Self-Regulatory Organizations; National Association of Securities 
Dealers, Inc.; Notice of Filing and Immediate Effectiveness of Proposed 
Rule Change to Amend the Alternative Display Facility Quotation Update 
Fee

March 1, 2007.
    Pursuant to Section 19(b)(1) of the Securities Exchange Act of 1934 
(``Act'') \1\ and Rule 19b-4 thereunder,\2\

[[Page 10284]]

notice is hereby given that on February 27, 2007, the National 
Association of Securities Dealers, Inc. (``NASD'') filed with the 
Securities and Exchange Commission (``Commission'') the proposed rule 
change as described in Items I and II below, which Items have been 
substantially prepared by NASD. NASD has filed the proposal as a ``non-
controversial'' rule change pursuant to Section 19(b)(3)(A) of the Act 
\3\ and Rule 19b-4(f)(6) thereunder,\4\ which renders it effective upon 
filing with the Commission. The Commission is publishing this notice to 
solicit comments on the proposed rule change from interested persons.
---------------------------------------------------------------------------

    \1\ 15 U.S.C. 78s(b)(1).
    \2\ 17 CFR 240.19b-4.
    \3\ 15 U.S.C. 78s(b)(3)(A).

(SUPPLIED INFORMATION):
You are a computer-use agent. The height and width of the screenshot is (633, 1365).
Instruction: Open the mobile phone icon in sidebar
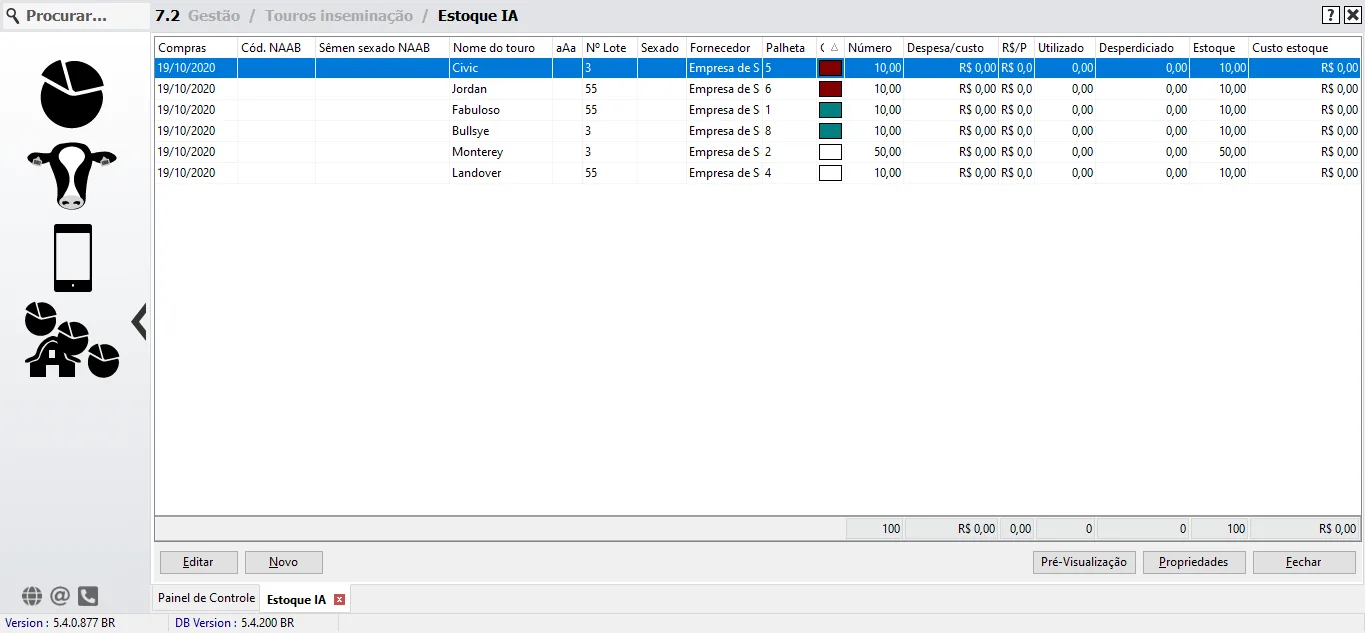pyautogui.click(x=72, y=258)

(SHORT EXERCISE): Can you summarize the NASD filing notice above in two sentences?

(SOLUTION TO THE EXERCISE): On February 27, 2007, the National Association of Securities Dealers, Inc. filed with the Securities and Exchange Commission a proposed rule change to amend the Alternative Display Facility quotation update fee, submitting it as a "non-controversial" change under Section 19(b)(3)(A) of the Act and Rule 19b-4(f)(6), which made it effective upon filing. The Commission is publishing the notice to solicit comments on the proposed rule change from interested persons.